Quelle vie joyeuse dans les forêts et les prairies au temps heureux du printemps ! toutes les flûtes, tous les hautbois, qui restaient pendant l’hiver étendus ; comme morts dans un coin poudreux, se sont réveillés et ont choisi leurs airs favoris, qui maintenant fredonnent gaiement comme les petits oiseaux dans les airs.

SI BÉMOL MAJEUR AVEC LA PETITE SEPTIME (smanioso).

Un tiède souffle de l’ouest court sourdement, plaintif comme un sombre secret, à travers les bois, et quand il passe les sapins frémissent, les bouleaux se disent entre eux :

Pourquoi notre ami est-il devenu si triste ?
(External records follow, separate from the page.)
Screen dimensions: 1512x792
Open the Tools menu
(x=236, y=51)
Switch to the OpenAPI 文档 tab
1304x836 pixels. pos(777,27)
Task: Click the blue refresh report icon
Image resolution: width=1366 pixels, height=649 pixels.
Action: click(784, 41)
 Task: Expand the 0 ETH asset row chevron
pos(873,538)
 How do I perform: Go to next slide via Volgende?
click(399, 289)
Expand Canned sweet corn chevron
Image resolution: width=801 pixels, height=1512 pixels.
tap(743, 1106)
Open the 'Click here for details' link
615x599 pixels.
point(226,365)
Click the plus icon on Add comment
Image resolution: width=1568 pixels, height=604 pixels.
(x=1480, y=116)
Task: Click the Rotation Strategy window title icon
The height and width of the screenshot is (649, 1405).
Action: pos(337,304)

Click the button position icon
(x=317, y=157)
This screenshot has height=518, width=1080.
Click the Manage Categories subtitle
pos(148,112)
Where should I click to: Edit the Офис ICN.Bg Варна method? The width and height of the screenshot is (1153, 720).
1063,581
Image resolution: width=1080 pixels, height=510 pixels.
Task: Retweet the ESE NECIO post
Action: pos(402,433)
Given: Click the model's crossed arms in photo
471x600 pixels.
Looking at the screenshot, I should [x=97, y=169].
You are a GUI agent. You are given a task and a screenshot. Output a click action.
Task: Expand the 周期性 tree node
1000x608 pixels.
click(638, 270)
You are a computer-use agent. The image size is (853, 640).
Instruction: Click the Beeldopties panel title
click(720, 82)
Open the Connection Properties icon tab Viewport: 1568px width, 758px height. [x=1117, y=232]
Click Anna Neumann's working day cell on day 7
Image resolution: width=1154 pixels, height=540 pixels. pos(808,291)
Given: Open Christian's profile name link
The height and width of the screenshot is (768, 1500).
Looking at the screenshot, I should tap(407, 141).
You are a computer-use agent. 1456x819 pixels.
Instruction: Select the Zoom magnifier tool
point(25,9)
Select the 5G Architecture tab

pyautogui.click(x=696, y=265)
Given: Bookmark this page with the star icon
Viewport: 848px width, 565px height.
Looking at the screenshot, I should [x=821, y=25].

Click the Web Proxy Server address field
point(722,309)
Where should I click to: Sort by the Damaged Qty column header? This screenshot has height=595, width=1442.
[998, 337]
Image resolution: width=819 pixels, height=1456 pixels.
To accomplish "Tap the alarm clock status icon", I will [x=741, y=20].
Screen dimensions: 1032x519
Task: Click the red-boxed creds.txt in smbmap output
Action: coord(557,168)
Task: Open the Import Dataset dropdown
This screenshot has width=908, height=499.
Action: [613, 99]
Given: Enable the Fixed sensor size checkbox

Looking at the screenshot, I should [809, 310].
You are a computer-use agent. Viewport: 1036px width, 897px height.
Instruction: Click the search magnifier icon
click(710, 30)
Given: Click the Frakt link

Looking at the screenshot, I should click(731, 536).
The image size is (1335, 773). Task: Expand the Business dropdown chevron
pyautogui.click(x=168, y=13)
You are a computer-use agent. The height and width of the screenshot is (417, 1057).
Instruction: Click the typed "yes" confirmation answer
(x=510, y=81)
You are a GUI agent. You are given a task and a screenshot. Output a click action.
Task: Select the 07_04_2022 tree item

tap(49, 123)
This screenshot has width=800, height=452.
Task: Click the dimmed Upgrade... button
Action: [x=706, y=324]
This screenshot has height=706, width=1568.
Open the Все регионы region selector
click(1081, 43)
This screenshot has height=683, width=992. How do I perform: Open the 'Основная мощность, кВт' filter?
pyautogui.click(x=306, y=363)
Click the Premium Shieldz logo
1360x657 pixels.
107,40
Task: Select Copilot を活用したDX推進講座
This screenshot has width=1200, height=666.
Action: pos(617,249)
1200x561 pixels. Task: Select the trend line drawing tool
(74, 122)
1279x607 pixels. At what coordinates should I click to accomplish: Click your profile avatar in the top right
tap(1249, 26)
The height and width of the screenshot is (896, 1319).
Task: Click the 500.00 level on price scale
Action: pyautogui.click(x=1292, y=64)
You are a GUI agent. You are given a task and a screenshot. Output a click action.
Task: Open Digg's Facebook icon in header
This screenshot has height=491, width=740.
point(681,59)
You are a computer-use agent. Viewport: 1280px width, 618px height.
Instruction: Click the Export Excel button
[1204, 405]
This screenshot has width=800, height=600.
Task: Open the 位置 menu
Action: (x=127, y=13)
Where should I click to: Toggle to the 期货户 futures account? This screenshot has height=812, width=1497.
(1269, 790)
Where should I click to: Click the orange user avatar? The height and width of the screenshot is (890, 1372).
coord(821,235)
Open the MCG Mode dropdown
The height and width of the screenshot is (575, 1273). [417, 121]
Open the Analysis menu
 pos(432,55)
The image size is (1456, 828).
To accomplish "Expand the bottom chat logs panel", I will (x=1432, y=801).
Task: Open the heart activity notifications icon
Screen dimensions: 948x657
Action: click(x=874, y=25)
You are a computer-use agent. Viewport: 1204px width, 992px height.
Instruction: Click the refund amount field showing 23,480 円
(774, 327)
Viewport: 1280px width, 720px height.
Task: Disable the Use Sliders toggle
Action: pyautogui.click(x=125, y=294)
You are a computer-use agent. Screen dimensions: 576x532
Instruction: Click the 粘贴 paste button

Entends-tu leurs voix, charmante bergère ?

MI BÉMOL MAJEUR (forte).

Suis-le ! suis-le ! Son vêtement est vert comme la forêt sombre ! Sa parole pleine de désir est le doux son du cor ! L’entends-tu murmurer derrière les taillis ? Entends-tu ? entends-tu ? c’est le son des cors plein de plaisir et de plaintes ! C’est lui ! lève-toi ! allons vers lui !

ACCORD DE TIERCE, QUARTS ET SIXTE DE RÉ (piano).

La vie mène son jeu trompeur de diverses manières. Pourquoi désirer ? Pourquoi espérer ? pourquoi souhaiter ?

ACCORD DE TIERCE D’UT MAJEUR (fortissimo).

Mais, dans une joie sauvage, dansons sur les tombes ouvertes ! poussons des cris de joie ! ceux qui sont là ne nous entendront pas. Tra la la ! tra la la ! De la danse et des cris d’allégresse ! Le démon fait son entrée avec les timbales et les trompettes !

ACCORD D’UT MINEUR (fortissimo).

Ne le connaissez-vous pas ? ne le connaissez-vous pas ? Tenez, de ses griffes brûlantes, il saisit mon cœur ! Il prend toutes sortes de masques ! braconnier ! maître de concert ! docteur Wurm ! ricco mercante, il jette les mouchettes sur les cordes, pour que je ne puisse pas jouer. Kreisler ! Kreisler ! reprends courage ! Le vois-tu, là, épier le blanc fantôme avec ses brillants yeux rouges ? Il étend vers toi, à travers son manteau troué, les griffes de sa main noueuse. Il secoue la couronne de paille sur le crâne chauve et brillant. C’est la folie ! Jean, tiens-toi bien ! Folle, folle apparition de la vie, pourquoi m’agites-tu ainsi dans tes cercles ? Ne puis-je pas te fuir ? Pas un grain de poussière dans l’univers où je pourrais, devenu petit moucheron, trouver un refuge contre toi, esprit de tourment ! Va-t’en ! Je veux être gentil ! Je veux croire que le diable est un galant uomo du meilleur genre ! Honni soit qui mal y pense ! Je maudis le chant, la musique ; je te lèche les pieds comme l’ivrogne Caliban ! Seulement, ôte-moi la souffrance ! Ah ! ah ! maudit ! tu as foulé aux pieds toutes mes fleurs ! L’horrible désolation du désert ! plus un seul brin d’herbe ! mort ! mort ! mort !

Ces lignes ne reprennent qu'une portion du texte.